- Pitcher
- Born: August 12, 1868 Cincinnati
- Died: February 7, 1937 (aged 68) Cincinnati, Ohio
- Batted: UnknownThrew: Right

MLB debut
- October 13, 1889, for the Pittsburgh Pirates

Last MLB appearance
- July 27, 1891, for the Cincinnati Kelly's Killers

MLB statistics
- Win–loss record: 4–6
- Earned run average: 3.88
- Strikeouts: 20
- Stats at Baseball Reference

Teams
- Kansas City Cowboys (1889); Louisville Colonels (1891); Cincinnati Kelly's Killers (1891);

= Charlie Bell (baseball) =

American baseball player (1868–1937)

Charles C. Bell (August 12, 1868 – February 7, 1937) was an American professional baseball pitcher who pitched in the American Association.
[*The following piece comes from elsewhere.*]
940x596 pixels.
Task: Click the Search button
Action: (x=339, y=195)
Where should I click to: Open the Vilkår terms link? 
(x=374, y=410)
Bell was 1–0 with the Kansas City Cowboys, 2-6 for the Louisville Colonels, and 1-0 for the Cincinnati Kelly's Killers (1891).
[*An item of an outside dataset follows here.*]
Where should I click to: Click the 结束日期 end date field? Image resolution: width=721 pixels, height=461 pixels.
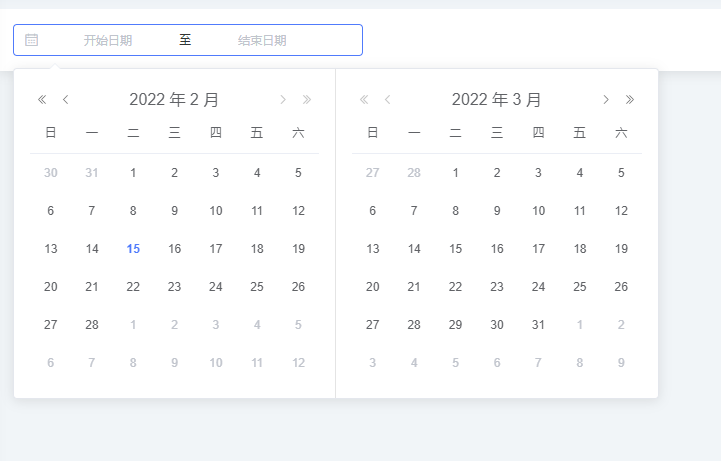(x=262, y=40)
He pitched in 12 games, completed 10 out of 11 starts, and had an ERA of 3.88 in 95 innings pitched. He also played one game in the outfield, giving him a total of 13 games played at the major league level. He had a batting average of .105 (4-for-38), but eight walks pushed his on-base percentage up to .261. He had four RBI and scored five runs.

Bell was a brother of former major league player Frank Bell, who played for the 1885 Brooklyn Grays.